Independente do que as Parcas quisessem, ela voltaria para ele se quisesse.

Quando quisesse.

—____

Atena se lançou por cima do único inimigo ainda de pé no campo de batalha. Deixou que seu corpo desenhasse um arco no ar, passando em milésimos de segundos de fitar as costas para fitar a frente dele. Mirou sua lança e a cravou no peito. Golpe fatal. Repousou seus pés no chão, apoiou com as mãos o agora cadáver em sua frente, deitando-o com delicadeza e fechando-lhe os olhos. Murmurou uma singela prece que fazia a todos os que caíam bravamente em campo, seja a favor, seja contra ela.

Endireitou o corpo, ergueu a lança e urrou seu melhor grito de guerra. O exército urrou de volta, em uníssono.

A guerra acabara. 

Antes que pudesse perceber já estava em pé no Salão dos Tronos, o pai sorridente, orgulhoso, a sua frente. Ergueu sua taça mimetizando o movimento do Rei dos Deuses e brindaram a paz. Estava cansada. Não gostava de se meter em guerras nas quais ela não se envolvera desde o começo, porém cedeu a insistência do pai para evitar confrontos.

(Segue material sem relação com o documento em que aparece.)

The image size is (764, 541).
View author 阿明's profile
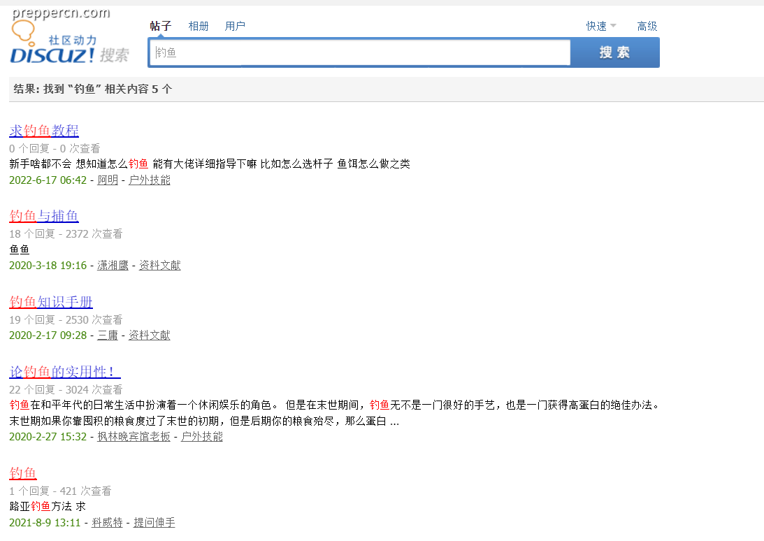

“Precisamos ganhar logo, não sabemos se Hades não retirará seu exército de nosso apoio.” Zeus repetira numerosas vezes até vencer Atena pelo cansaço. Ela sabia que Hades não faria isso. Se fosse fazer, já teria feito. Deu de ombros, evitou a discussão e foi se unir aos poucos olimpianos que restavam em campo. O exército de Hades era excelente para proteção, dado que não morriam, porém eram muito menos letais do que quando ele mesmo liderava eles. Sozinhos, sem líder, eles apenas absorviam os impactos da luta sem causar muito dano. Teriam ganhado a guerra sem ela mesmo assim, os inimigos teriam se cansado, os esqueletos começariam a acertar mais os singelos golpes que desferiam.

O tilintar das taças trouxe a mente turbulenta de Atena de volta ao momento. Sorriu frente aos agradecimentos do pai, abraçou a madrasta, acenou para alguns de seus irmãos presentes e saiu a tempo de escapar da exclamação do pai.

—Vamos ter que dar uma festa para comemorar! Quem me ajuda a organizar?

—____

Se esquivou de dormir com a mãe mais uma noite e foi para seu quarto. Deméter praguejou, porém entendeu que precisava dar espaço à menina. Perséfone vestiu sua camisola ouvindo os fogos de comemoração que vinham do Olimpo. “Da guerra, será? Ou alguém novo nasceu?”. Deu de ombros.

Ficou sentada em sua cama, folheando uns livros até dar o tempo que a deusa acreditava ser o suficiente para sua mãe adormecer.

Tomou nas mãos os objetos em seu criado-mudo. Retirara eles de seu esconderijo. Estava cansada de se esconder. Do saquinho dourado retirou as duas sementes de romã. Uma lançou fora, pela janela. A outra deixou repousar sobre a pia enquanto lavava a bolsinha que as continha, retirando o pouco suco de romã que entremeara suas fibras tão delicadamente trançadas. Esfregou um pouco e pendurou o saco limpo para secar em seu banheiro. Pegou a semente saiu do banheiro. Se inclinou pela janela do quarto para pular, se virando para olhar a jóia que deixara repousar no quarto, cintilando com a luz do luar, seu turbilhão de cores combinando em muito com o estado de espírito da jovem deusa. 

Saltou de sua janela e aterrissou no chão silenciosa, amortecida pelas flores que ela conjurara ali. Correu se afastando da casa sem olhar para trás. Se sua mãe tivesse acordada, Perséfone já teria percebido. Se sentia uma criança, correndo à luz do luar, o vento frio da noite beijando todas suas curvas. 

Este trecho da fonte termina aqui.